In response to Ruud’s question about the relationship of choreographer to music, Malan responded, “Lew Christensen never got in the way of music. He used to stop the dancers and make them listen, making them hear what he heard in the music.” He spoke of two other choreographers as having respect for the music: Mark Morris and John Neumeier.

When Ruud queried Malan regarding his personal background, he replied that he was born in South Africa; 15 he received a scholarship which took him to London. One of his first teachers was Yehuda Menuhin who suggested that he apply to Juilliard. He smiled slightly saying that he was in Ivan Galanian’s classes with Itzhak Perlman and Pinchas Zuckerman. He later studied at the Curtis Institute with Efram Zimbalist, and said that Zimbalist was the type of teacher he benefited from because of his prior training with Menuhin and Galanian.

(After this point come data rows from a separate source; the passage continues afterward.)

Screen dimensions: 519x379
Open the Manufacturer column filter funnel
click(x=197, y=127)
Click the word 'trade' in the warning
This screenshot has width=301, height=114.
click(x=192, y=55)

Malan also mentioned it was the practice for new orchestra leaders to bring their own concert masters with them. When Denis de Couteau retired, the orchestra went to the musician’s union and had the stipulation written into contracts that the concertmaster remained the same and was not replaced by when there was a change in conductors, quite a compliment to Malan.

At one time the orchestra traveled with San Francisco Ballet; increasingly union regulations have contracts with other houses requiring the use of in house musicians, including soloists.

Malan was asked about his instrument. He left Curtis he used scholarship funds to purchase a French violin. He didn’t like it, selling it. He heard a violin he liked and learned it was made by a man named Arthur Smith in Australia. He spent some time in Sydney advertising and interviewing violinists who possessed a Smith. He eventually met one of Smith’s sons and met the violin maker about to retire. He took pity on Malan, sold him a violin which he has played ever since.

Asked retirement plans, Malan said, “Music for its own sake. I practice two hours a day. I also do yoga ninety minutes in the morning, so I have to get up at 4 a.m. to practice before coming to a ten o’clock rehearsal. I live in Santa Cruz; lately, I’ve been feeling the commute and there are always those times when I’m concerned whether I will make it.” Malan’s teaching at U.C. Santa Cruz has been limited to Mondays, his off day, and he looks towards stretching instruction out over the week. “I’ve been playing with a string quartet, participating in contemporary music concerts and leading a small orchestra at the San Francisco Conservatory of Music. Robin Sutherland and I have participated in the Telluride Festival for four decades.”

It won’t be long before Roy Malan will be so occupied with his active retirement he will wonder how he ever made it to work.